Generalized F distribution can reduce to Generalized Gamma distribution - but what prior to use?

Hello, I am working on the Generalized F distribution. I am following how the R package flexsurv handles it but try to code it up in Stan.

In R, you can call and run the following flexsurv code:

fs2 <- flexsurvreg(Surv(recyrs, censrec) ~ 1, data = bc, dist = "genF")

The coolest thing about the Generalized F distribution is that it nests many distributions, and specifically, it reduces to the Generalized Gamma distribution when P approaches 0 (source). But P should in theory be positive. This is where my question is.

I coded up this Stan code for the Generalized F distribution:

// Generalized F Distribution
// No covariate in this version

functions {

  real dgenf(real x, real mu, real sigma, real Q, real P) {

    real delta=sqrt(Q^2+2*P);
    real s1 = 2*inv((Q^2+2*P+Q*delta));
    real s2 = 2*inv((Q^2+2*P-Q*delta));

    real w = (log(x) - mu)*delta/sigma ; 

    real expw = exp(w);

    real logdens = log(delta) + s1*(log(s1) + w - log(s2)) -log(sigma*x)  - (s1+s2)*log(1+s1*expw/s2) - lbeta(s1, s2);
    return logdens;


  real pgenf_S (real q, real mu, real sigma, real Q, real P) {

    real delta=sqrt(Q^2+2*P);
    real s1 = 2*inv((Q^2+2*P+Q*delta));
    real s2 = 2*inv((Q^2+2*P-Q*delta));
    real w = (log(q) - mu)*delta/sigma;
    // CDF = 1 - beta_cdf(s2/(s2 + s1*exp(w)) | s2, s1)
    real logprob = log(beta_cdf(s2/(s2 + s1*exp(w)) | s2, s1));
    return logprob;


  int Nuc;
  real yuc[Nuc];
  int Nc;
  real yc[Nc];


  real mu;
  real sigma_log;
  real Q;
//  real P_log;  // I am unsure which version of P I should model and what prior to use
  real<lower=0> P;
transformed parameters{
  real sigma=exp(sigma_log);
//  real P = exp(P_log);  
  mu ~ std_normal();
  sigma_log ~ std_normal();
  Q ~ std_normal();
//  P_log ~ std_normal();
  P ~ exponential(1);
  for (i in 1:Nuc) {
    target += dgenf(yuc[i], mu, sigma, Q, P ) ;
  for (i in 1:Nc){

      target += pgenf_S(yc[i], mu, sigma, Q, P  );

I use two ways to model P:

  1. I parameterize on P_log and use a std_normal() as prior. Everything runs nicely and fast.
  2. I parameterize on P and use a exponential(1) as prior. It runs a bit slowly.

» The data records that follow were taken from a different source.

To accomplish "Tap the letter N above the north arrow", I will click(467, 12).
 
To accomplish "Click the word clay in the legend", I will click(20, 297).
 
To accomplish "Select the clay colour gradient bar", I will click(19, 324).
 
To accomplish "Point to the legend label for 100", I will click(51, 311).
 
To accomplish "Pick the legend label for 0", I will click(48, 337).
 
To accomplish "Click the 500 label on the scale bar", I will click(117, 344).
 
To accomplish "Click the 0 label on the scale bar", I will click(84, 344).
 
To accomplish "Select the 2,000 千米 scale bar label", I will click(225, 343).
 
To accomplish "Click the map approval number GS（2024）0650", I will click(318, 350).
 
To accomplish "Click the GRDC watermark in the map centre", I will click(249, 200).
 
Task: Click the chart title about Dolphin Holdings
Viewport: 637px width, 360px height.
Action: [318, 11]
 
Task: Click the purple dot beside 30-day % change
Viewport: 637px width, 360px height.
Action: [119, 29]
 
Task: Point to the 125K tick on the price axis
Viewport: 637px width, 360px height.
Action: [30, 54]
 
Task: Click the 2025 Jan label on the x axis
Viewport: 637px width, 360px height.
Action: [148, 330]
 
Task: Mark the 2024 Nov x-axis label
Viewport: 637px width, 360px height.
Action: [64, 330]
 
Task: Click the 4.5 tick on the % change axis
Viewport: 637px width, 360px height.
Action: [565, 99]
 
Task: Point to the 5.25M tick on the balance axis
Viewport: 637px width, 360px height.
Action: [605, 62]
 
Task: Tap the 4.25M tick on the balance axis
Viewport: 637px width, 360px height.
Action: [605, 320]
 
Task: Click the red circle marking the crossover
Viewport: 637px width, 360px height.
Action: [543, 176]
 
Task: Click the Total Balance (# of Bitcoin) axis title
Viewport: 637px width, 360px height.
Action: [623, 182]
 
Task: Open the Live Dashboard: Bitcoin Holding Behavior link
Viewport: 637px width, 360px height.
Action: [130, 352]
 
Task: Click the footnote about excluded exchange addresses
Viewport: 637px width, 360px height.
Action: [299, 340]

Both parameterizations give nearly identical results to the point-estimate as the flexsurv. I also try simulation and obtain similar results. So far so good.

To run my Stan code, I use cmdstanr:

data_list <- list(
  Nuc = length(which(bc$censrec==1)), 
  yuc = bc[which(bc$censrec==1), c("recyrs")],
  Nc = length(which(bc$censrec==0)),
  yc = bc[which(bc$censrec==0),c("recyrs")]

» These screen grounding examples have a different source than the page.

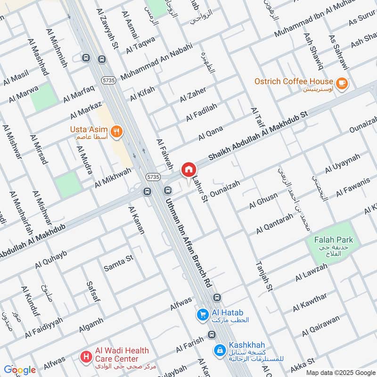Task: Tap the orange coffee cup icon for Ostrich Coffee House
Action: tap(342, 82)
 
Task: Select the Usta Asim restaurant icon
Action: tap(116, 131)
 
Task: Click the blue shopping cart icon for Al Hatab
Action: tap(203, 313)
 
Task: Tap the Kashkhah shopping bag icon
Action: tap(219, 350)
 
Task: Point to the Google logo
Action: tap(20, 370)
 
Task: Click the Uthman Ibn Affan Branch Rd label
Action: tap(187, 241)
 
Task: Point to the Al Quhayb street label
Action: tap(51, 260)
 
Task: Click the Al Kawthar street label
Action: tap(309, 302)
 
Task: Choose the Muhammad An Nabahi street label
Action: tap(156, 61)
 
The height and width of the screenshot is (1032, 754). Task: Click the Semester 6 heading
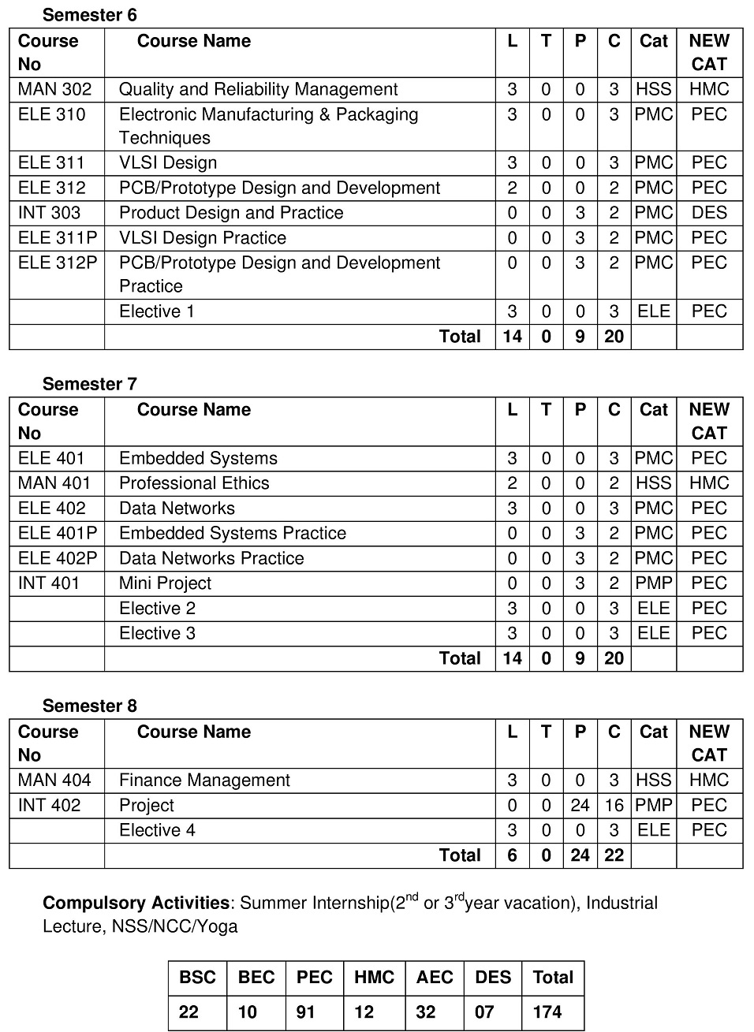point(89,15)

file2 <- file.path("GenF.stan")
mod_f2 <- cmdstan_model(file2, stanc_options = list("O1"), quiet=TRUE)

fit_f2 <- mod_f2$sample(
  data = data_list,
  seed = 123,
  init = 1,
  chains = 4,
  parallel_chains = 4,
  refresh = 500,
  iter_warmup = 1000,
  iter_sampling = 1000

However, I would like to parameterize and choose a prior for either P or P_log so that it can inform the reduction from GenF to GenGamma. I would test by simulating GenGamma data and then run the GenF model on it to see where P is approaching 0.

Does anyone have a good suggestion? Thank you

1 Like


If I understand correctly, you have a positively constrained variable and you want to allow values near zero (which is where it reduces to generalized gamma). For this, about the only choice you can make is something like a half-normal or half-t or exponential. The difference is that half-normal/half-t bounds the density at zero, whereas with something like exponential(1), the density is unbounded at zero. After that, it really just depends what you think large values might look like to be consistent to give you a sense of what scale to use.

As always, I’d recommend simulating and see how it works in cases where you know the answer. It can be very numerically unstable to try to push a positive-constrained value to zero, as it entails pushing the log of the value to negative infinity. If you try to put a prior on P_log, you won’t be able to make it consistent with zero and proper.